Collection agencies: your rights
Collection agencies must be licensed and need to follow the rules set out in the Collection and Debt Management Agencies Act. These rules include how and when they can contact you and in what manner.
You’re responsible for paying money you owe. If you don’t pay, the business may collect their own debts or ask a collection agency to do it for them.
Businesses don’t need to be licensed to collect debt, but both businesses and collection agencies must follow similar rules when they contact you to collect debt.

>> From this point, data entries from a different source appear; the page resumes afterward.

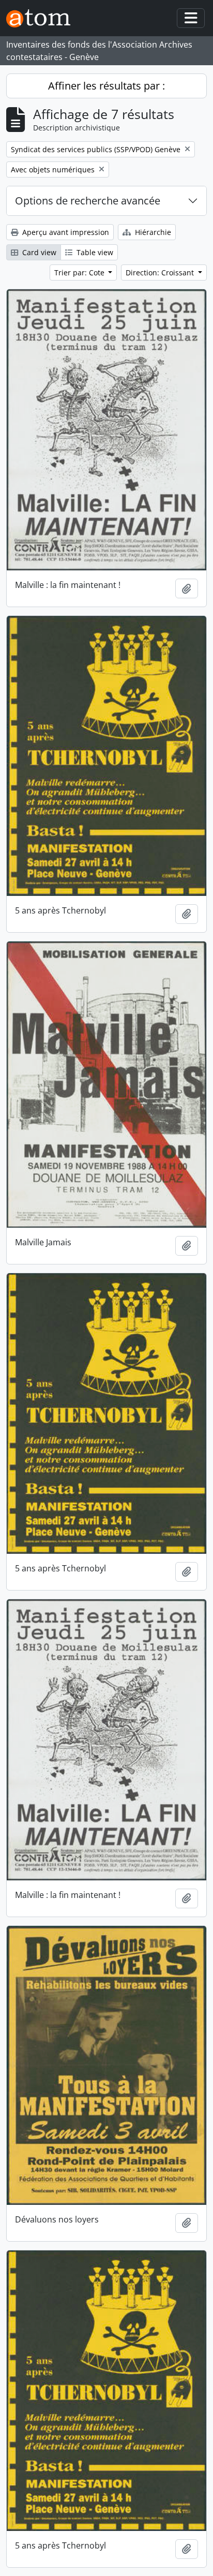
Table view (93, 252)
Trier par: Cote (80, 272)
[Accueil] (42, 18)
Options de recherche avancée (87, 201)
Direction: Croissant (161, 272)
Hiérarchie (152, 232)
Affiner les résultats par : (106, 86)
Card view (38, 252)
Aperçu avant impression (64, 232)
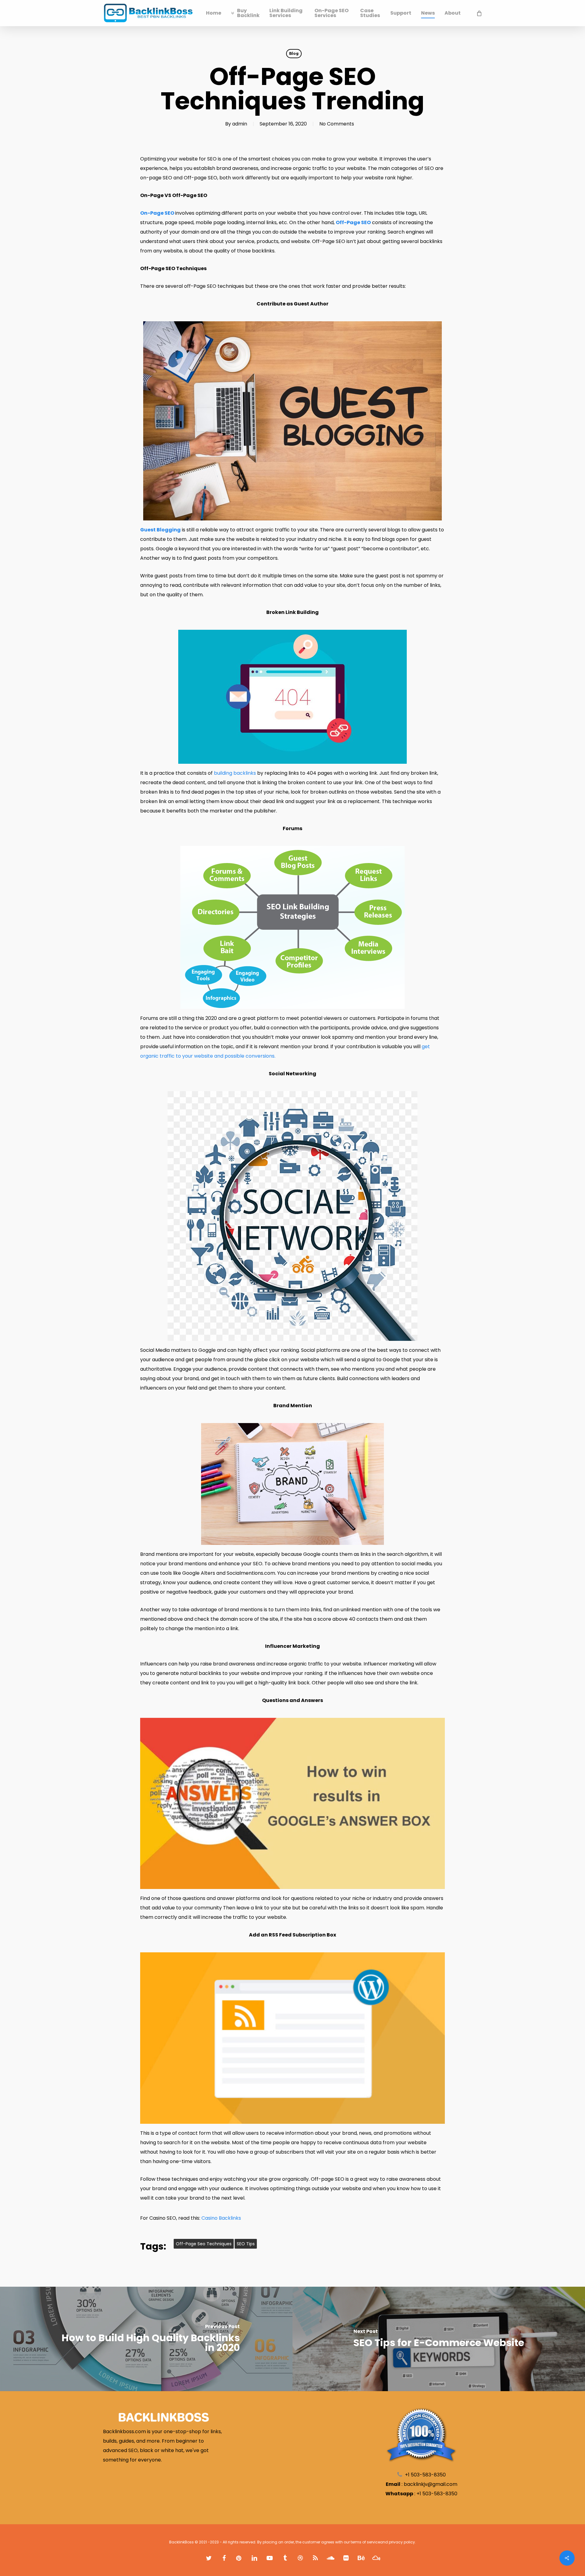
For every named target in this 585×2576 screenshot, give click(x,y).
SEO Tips (246, 2244)
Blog (294, 53)
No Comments (336, 123)
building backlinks (234, 773)
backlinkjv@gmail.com (430, 2484)
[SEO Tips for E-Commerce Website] (438, 2339)
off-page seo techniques (204, 2244)
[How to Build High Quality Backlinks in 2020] (146, 2339)
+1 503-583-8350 (437, 2493)
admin (239, 123)
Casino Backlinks (221, 2218)
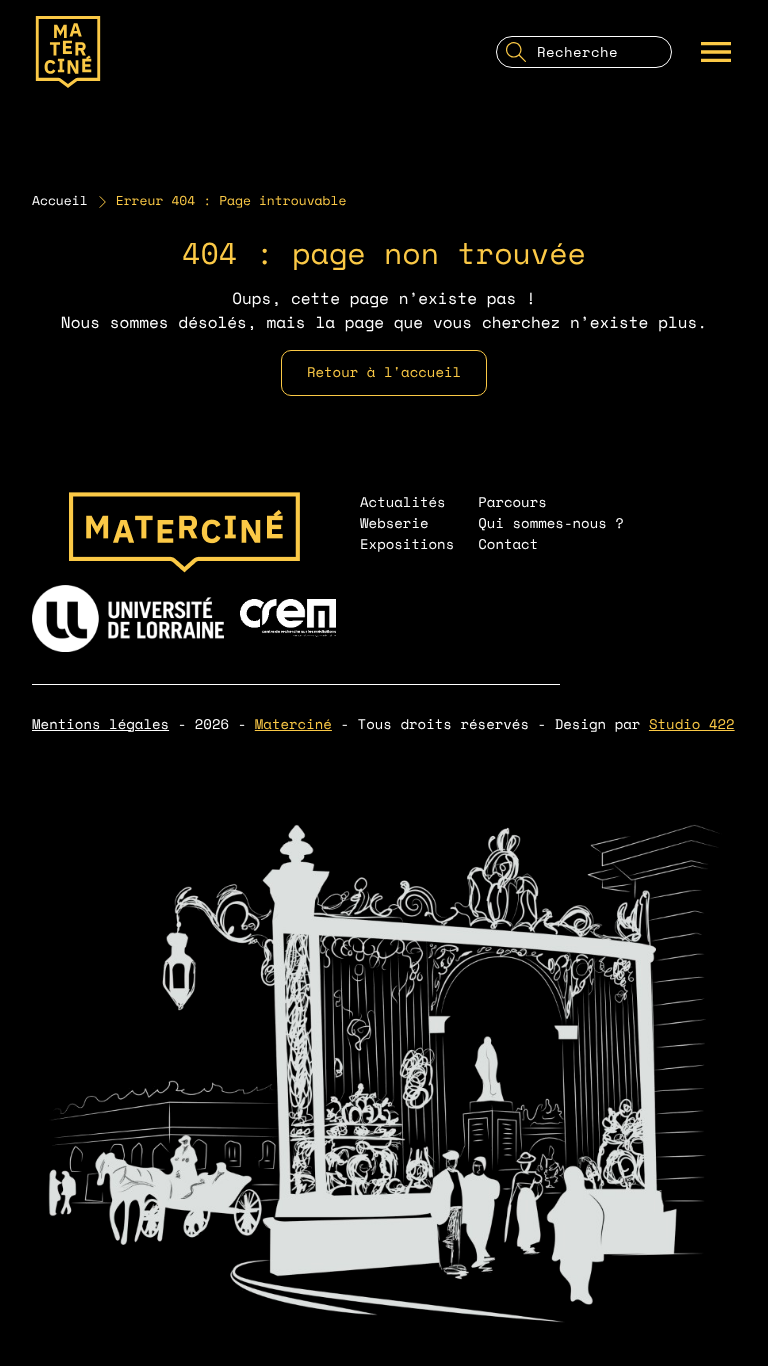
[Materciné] (68, 52)
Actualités (403, 502)
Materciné (293, 724)
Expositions (407, 544)
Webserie (394, 523)
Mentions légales (100, 724)
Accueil (60, 201)
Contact (508, 544)
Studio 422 (692, 724)
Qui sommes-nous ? (551, 523)
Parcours (512, 502)
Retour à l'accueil (384, 372)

Collection agencies and businesses collecting debt can’t:
- collect more money than you owe the business or person who hired them
- collect from a person who isn’t liable for the debt
- continue to try to collect from a person who proves to the collection agency or business collecting debt they’re not the person who owes the debt
- threaten, intimidate or speak abusively to you, your family or acquaintances
- make contact so often or in such a way that you, your family or acquaintances feel harassed
- contact you on a Sunday, any day between 9pm and 8am or more than 3 times within a 7-day period
- lie about your credit or a legal action (directly or indirectly) to anyone
- threaten to give information to anyone that could affect your job
- contact your family and acquaintances unless your family or acquaintance has guaranteed to pay the debt or the collection agency or business collecting debt is looking for your address or phone number
- contact your employer unless your employer has guaranteed to pay the debt or the collection agency or the business collecting debt is looking for your address, phone number, employment status, business title or business address
- publish or post your failure to pay a debt or threaten to do so
- use an auto-dialer unless the automated call system provides a contact number when leaving a message
- start legal action (like taking you to court) without notifying you first
Collection agencies collecting debt also can’t make any telephone or electronic contact with you unless they have first sent written notice.
You have the right to:
- ask collection agencies and businesses collecting debt to only contact you through a lawyer or at an address you provide
- ask who is looking for repayment, the repayment amount and the name of the collector
- request a copy of the initial written notice from the collection agency or business collecting debt if you didn’t receive it the first time
- ask the collection agency or business collecting debt for a receipt for payments made at your request, which contains the amount collected, the date of the payment, your name and the name of the creditor
- dispute the debt with the collection agency or business collecting debt through registered mail and request resolution in court
If you’re concerned that a collection agency or business collecting debt is not following these rules, you can contact the Department of Service Nova Scotia and Internal Services.
Businesses that collect their own debts don’t need to be licensed. But they need to follow similar rules of conduct set out in the Consumer Creditors' Conduct Act (PDF).